What you need to do:
**A.** Rewrite the passage of the Hansel & Gretel: Warriors of Witchcraft review starting with "Lionsgate’s artwork for" and going on through "in the movie.", changing "blunderbuss" to "crossbow".
**B.** In the Hansel & Gretel: Warriors of Witchcraft review, what are the names of the characters played by Booboo and Fivel Stewart?

Document segment:
Hansel & Gretel: Warriors of Witchcraft (DVD)

default-featured-image
Cover art:

reviews/hngwows.jpg

Hansel & Gretel: Warriors of Witchcraft (DVD) (click for larger image)Starring Booboo Stewart, Fivel Stewart, Eric Roberts, Vanessa Angel, Cherrie Currie

Directed by David DeCoteau

Distributed by Lionsgate Home Entertainment


Lionsgate’s artwork for Hansel & Gretel: Warriors of Witchcraft evokes more of a sense of fantasy, intrigue, and excitement than anything presented within the movie itself. This box art is what suckered me into giving the film a shot, and I suppose it’s my fault for going in cold, not bothering to watch a trailer beforehand, so I would have known there’s no castle, they don’t don any Matrix wear, Hansel doesn’t wield a blunderbuss, and that fireball Gretel has conjured in her hand even looks better than the actual fireball effects in the movie.

Credit is due to Lionsgate for successfully out-mockbustering The Asylum with this Hansel & Gretel: Witch Hunters coattail-riding cash grab. I bet if The Asylum had made an outright mockbuster of the film, even at its worst it would have shown more signs of life than this.

Hansel & Gretel: Warriors of Witchcraft is a joyless borefest that doesn’t know the meaning of the words “fun” or “excitement” and boasts impoverished production values and visual effects barely on par with that of a 15-year-old episode of “Bibleman”.

Things start sloooooooow and remain that way for over an hour when Eric Roberts starts chewing some scenery while Mr. Miyagi-ing Gretel on how to combat witches – training mostly involves tossing baseballs at her that she swats away with her somewhat super reflexes. A few brief moments of Eric Roberts hamming it up is the best this abysmal affair has to offer.

Real-life siblings Booboo and Fivel Stewart (yes, those are their real names) star as Jonah and Ella, the Hansel & Gretel of the film’s title, though not until the closing moments when they learn of their true lineage and engage in their one and only scene of warring with witchcraft. Jonah has anger management problems and Ella just sounds bored. To be fair, almost everyone in this thing sounds bored. It’s like they know.

Material provided:
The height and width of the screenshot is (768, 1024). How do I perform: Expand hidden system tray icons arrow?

Answers to the exercises:
**A.**
Lionsgate’s artwork for Hansel & Gretel: Warriors of Witchcraft evokes more of a sense of fantasy, intrigue, and excitement than anything presented within the movie itself. This box art is what suckered me into giving the film a shot, and I suppose it’s my fault for going in cold, not bothering to watch a trailer beforehand, so I would have known there’s no castle, they don’t don any Matrix wear, Hansel doesn’t wield a crossbow, and that fireball Gretel has conjured in her hand even looks better than the actual fireball effects in the movie.

**B.** Jonah and Ella.